Assigned task: Starting at the first line of the material below, retype each line exactly until you reach the line with "You are a GUI", which is also included; pictures stay out.

[Start of Attachment]

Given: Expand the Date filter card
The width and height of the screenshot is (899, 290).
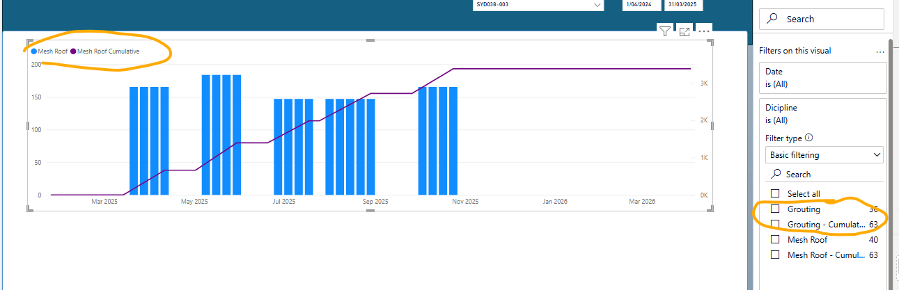Looking at the screenshot, I should [x=822, y=77].
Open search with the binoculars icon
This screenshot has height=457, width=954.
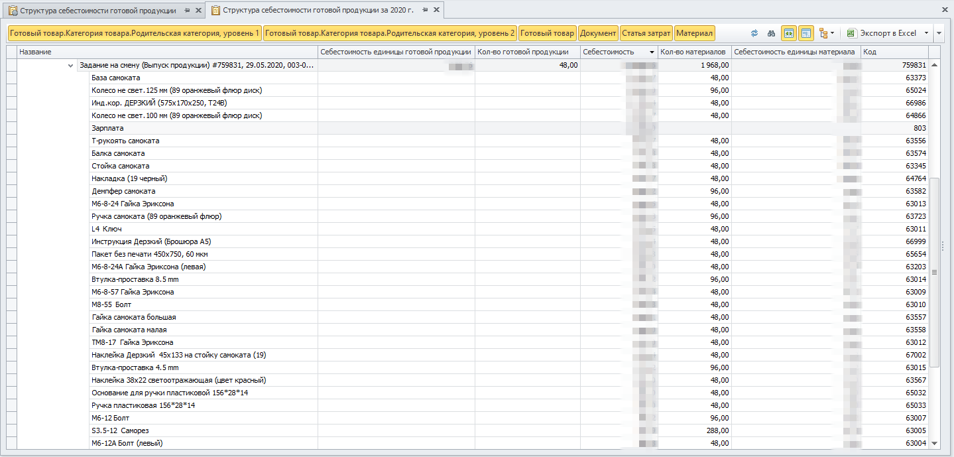point(771,33)
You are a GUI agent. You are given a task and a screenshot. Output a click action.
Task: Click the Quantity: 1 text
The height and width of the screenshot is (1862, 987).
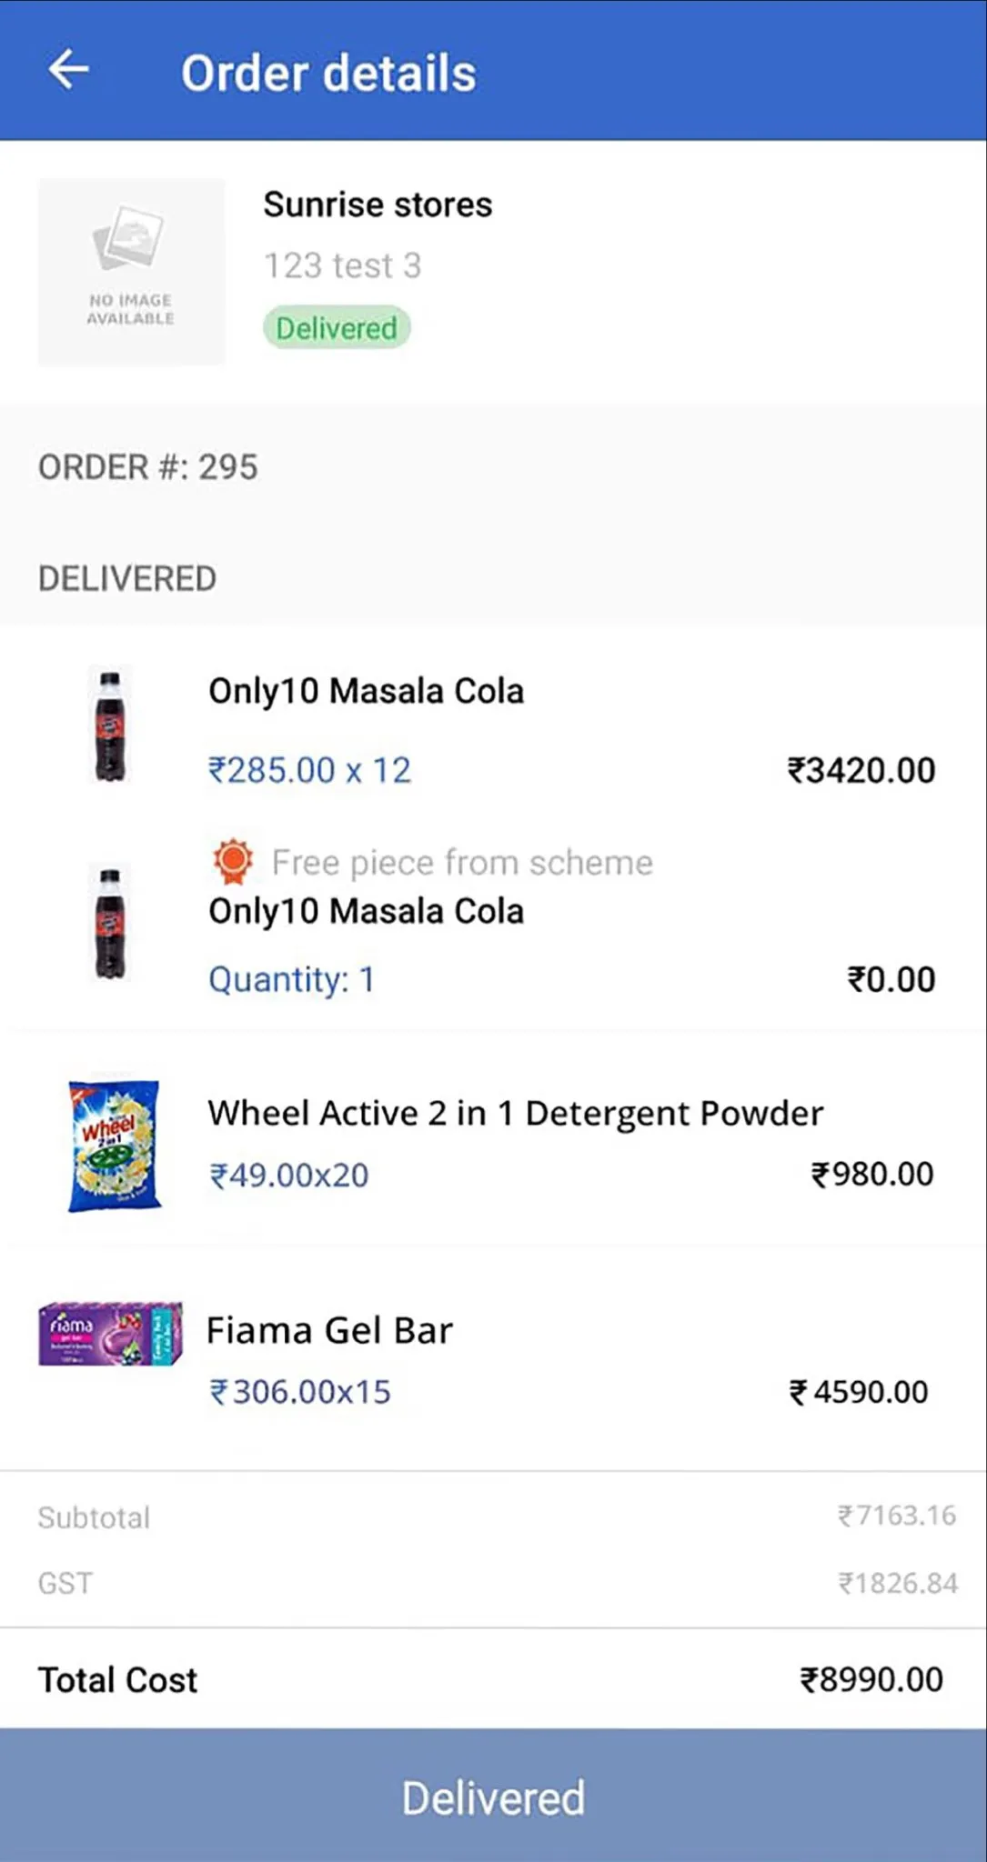(291, 979)
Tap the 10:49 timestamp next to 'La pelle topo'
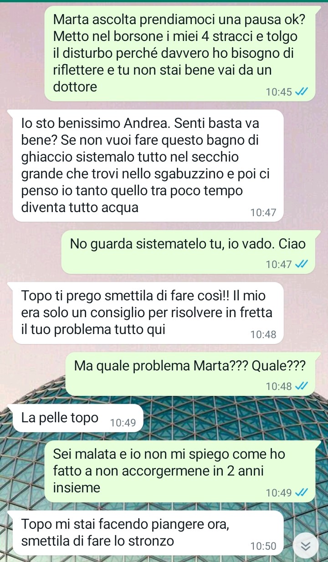Screen dimensions: 328x562 pos(123,423)
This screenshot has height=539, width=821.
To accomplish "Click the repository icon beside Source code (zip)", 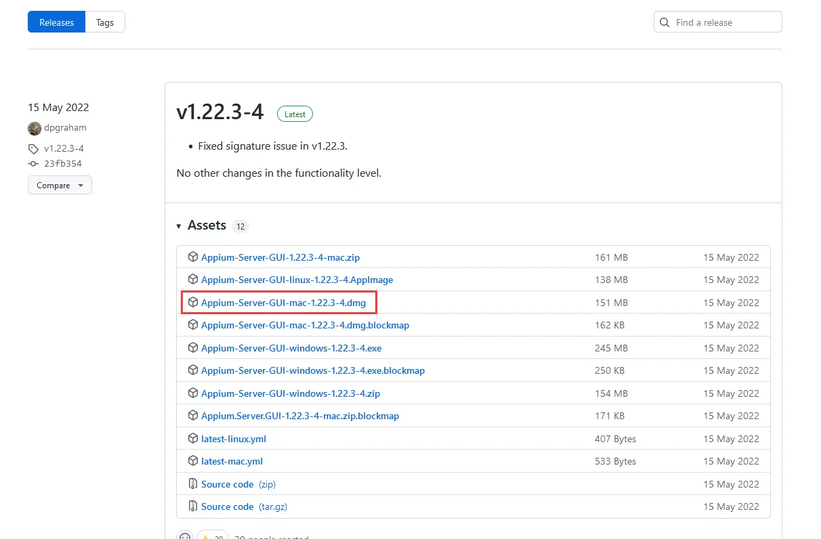I will pos(193,484).
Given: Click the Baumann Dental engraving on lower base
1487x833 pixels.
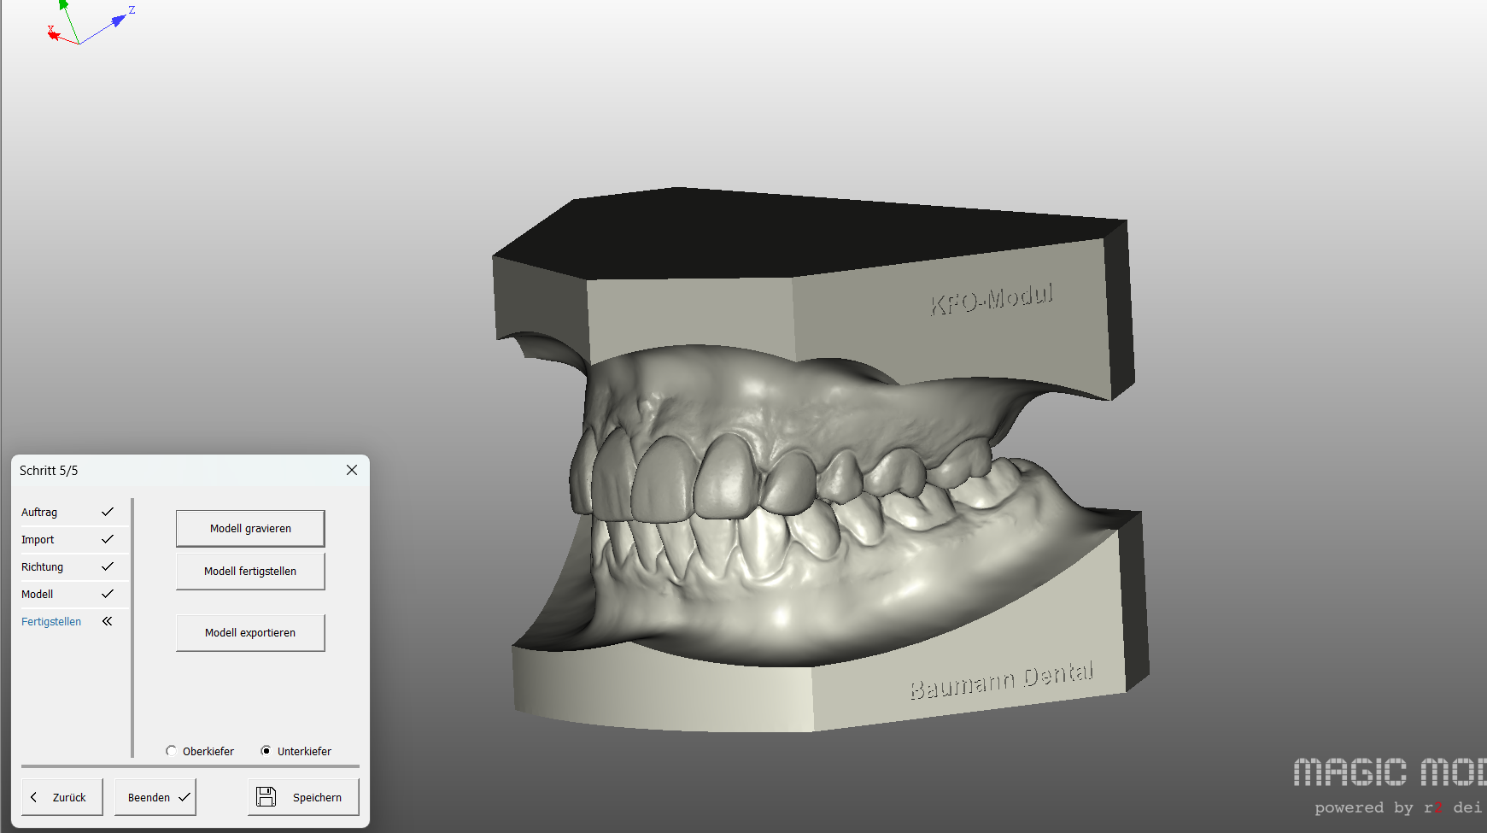Looking at the screenshot, I should click(1001, 679).
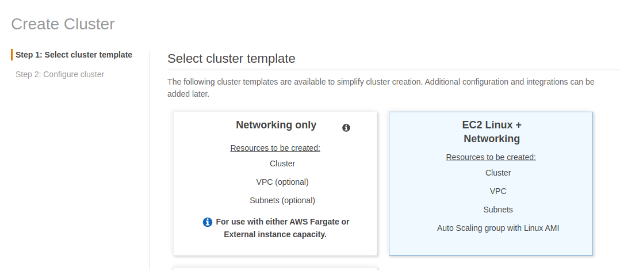Screen dimensions: 643x270
Task: Open Step 1: Select cluster template
Action: [x=74, y=55]
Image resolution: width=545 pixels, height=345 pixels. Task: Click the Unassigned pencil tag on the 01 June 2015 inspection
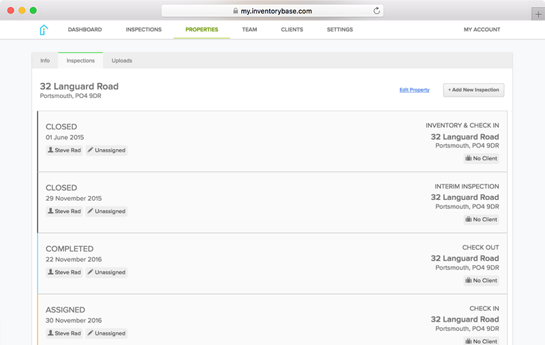106,150
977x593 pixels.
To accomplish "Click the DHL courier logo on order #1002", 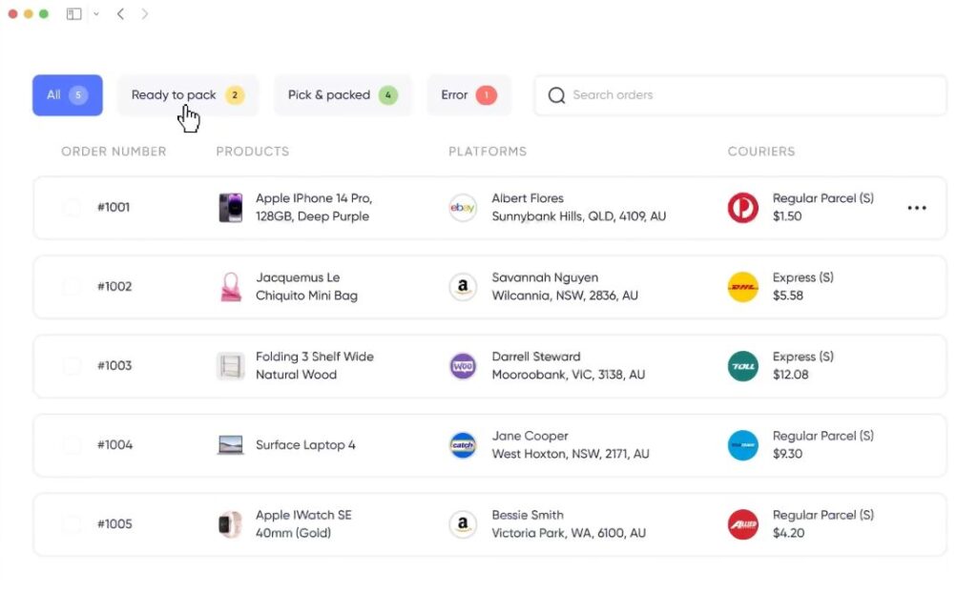I will 742,287.
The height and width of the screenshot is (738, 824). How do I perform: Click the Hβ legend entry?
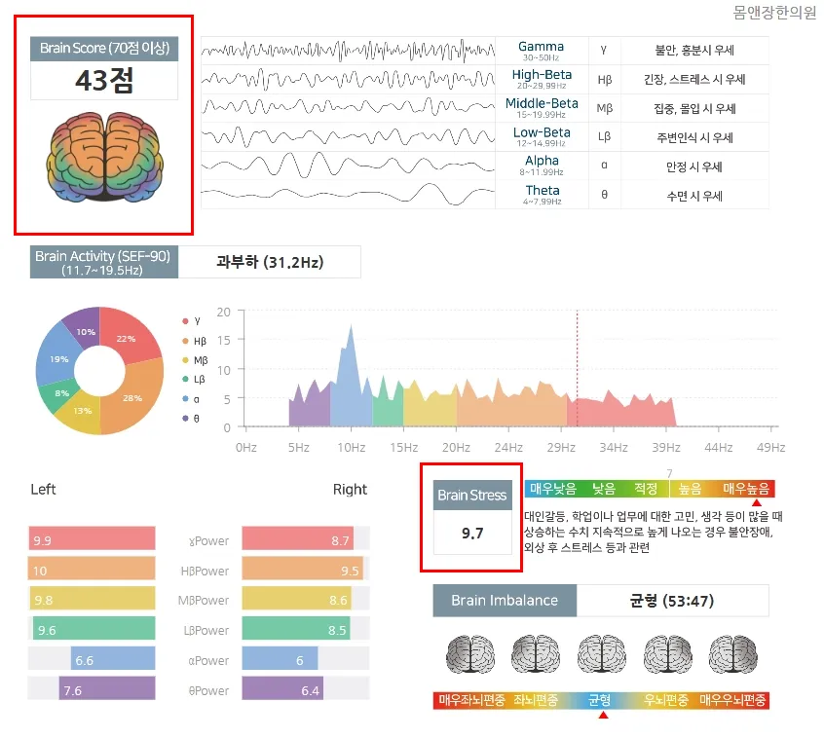195,341
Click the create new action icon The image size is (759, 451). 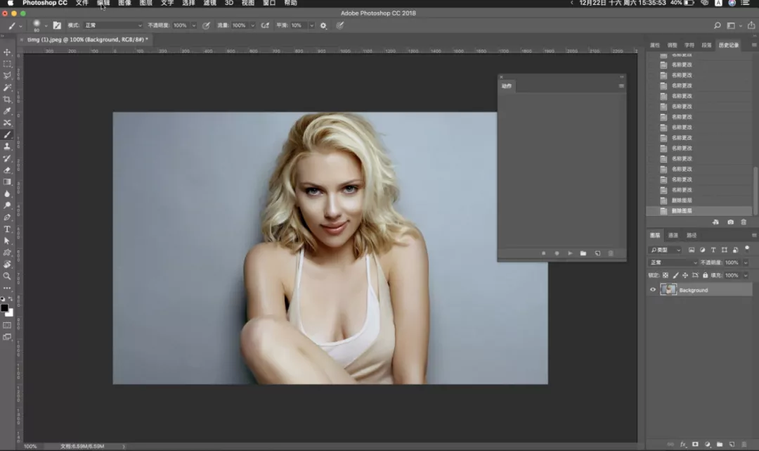597,253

[End of Attachment]

Response:
Given: Expand the Date filter card
The width and height of the screenshot is (899, 290).
Looking at the screenshot, I should [x=822, y=77].
Open search with the binoculars icon
This screenshot has height=457, width=954.
point(771,33)
You are a GUI agent. You are given a task and a screenshot. Output a click action.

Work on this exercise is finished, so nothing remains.